------ Passage given

I don't know the exact procedure by FIPS, but just setting the least significant bit in the generation (after _gcry_mpi_randomize) can reduce the probability by half.

I think that it is OK to loop forever until we find a prime.

diff --git a/cipher/rsa.c b/cipher/rsa.c
index 3f1cd722..3ff7fec4 100644
--- a/cipher/rsa.c
+++ b/cipher/rsa.c
@@ -386,7 +386,6 @@ generate_fips (RSA_secret_key *sk, unsigned int nbits, unsigned long use_e,
   gcry_mpi_t diff, mindiff;
   gcry_random_level_t random_level;
   unsigned int pbits = nbits/2;
-  unsigned int i;
   int pqswitch;
   gpg_err_code_t ec;
 
@@ -476,18 +475,18 @@ generate_fips (RSA_secret_key *sk, unsigned int nbits, unsigned long use_e,
 
  retry:
   /* generate p and q */
-  for (i = 0; i < 5 * pbits; i++)

------------
------ Provided data

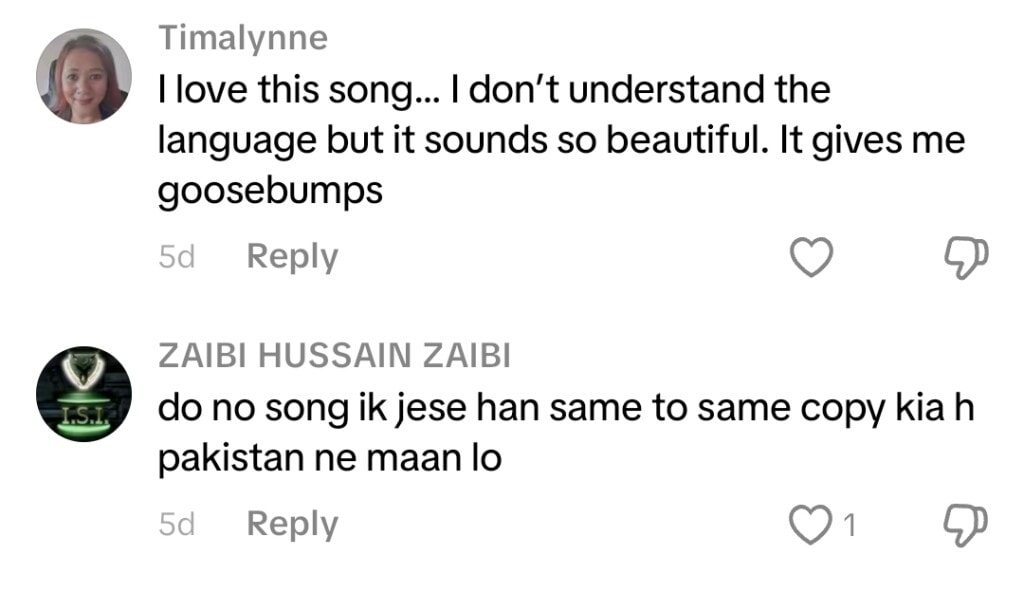
Task: Tap the 5d timestamp under ZAIBI's comment
Action: [x=176, y=525]
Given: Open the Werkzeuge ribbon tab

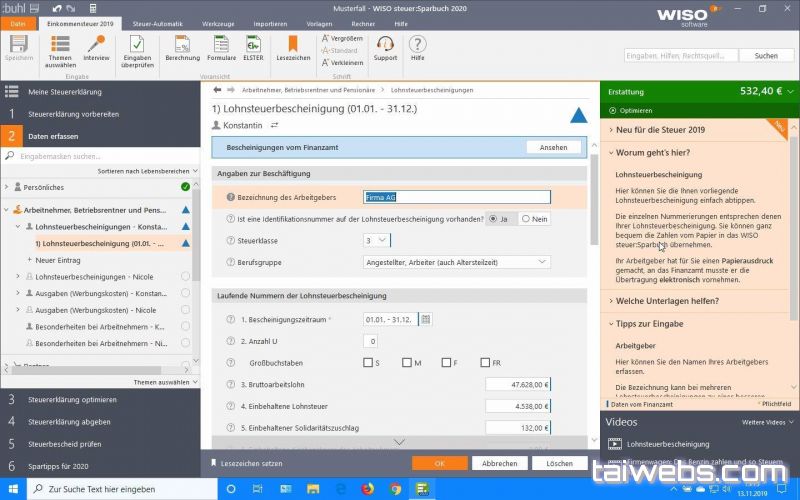Looking at the screenshot, I should click(x=217, y=22).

------------

Given problem 1: In the RSA patch text, after which function call does the writer suggest setting the least significant bit?
Given problem 2: Write out the RSA patch text from "I don't know" up to and including "find a prime.", switching "forever" to "indefinitely".
Given problem 3: Name every variable declared in the first change block of the RSA patch text, including the one the patch deletes.
The listing comes from a separate source, unrelated to the RSA patch text.

Full solution 1: After _gcry_mpi_randomize.

Full solution 2:
I don't know the exact procedure by FIPS, but just setting the least significant bit in the generation (after _gcry_mpi_randomize) can reduce the probability by half.

I think that it is OK to loop indefinitely until we find a prime.

Full solution 3: diff, mindiff, random_level, pbits, i, pqswitch, ec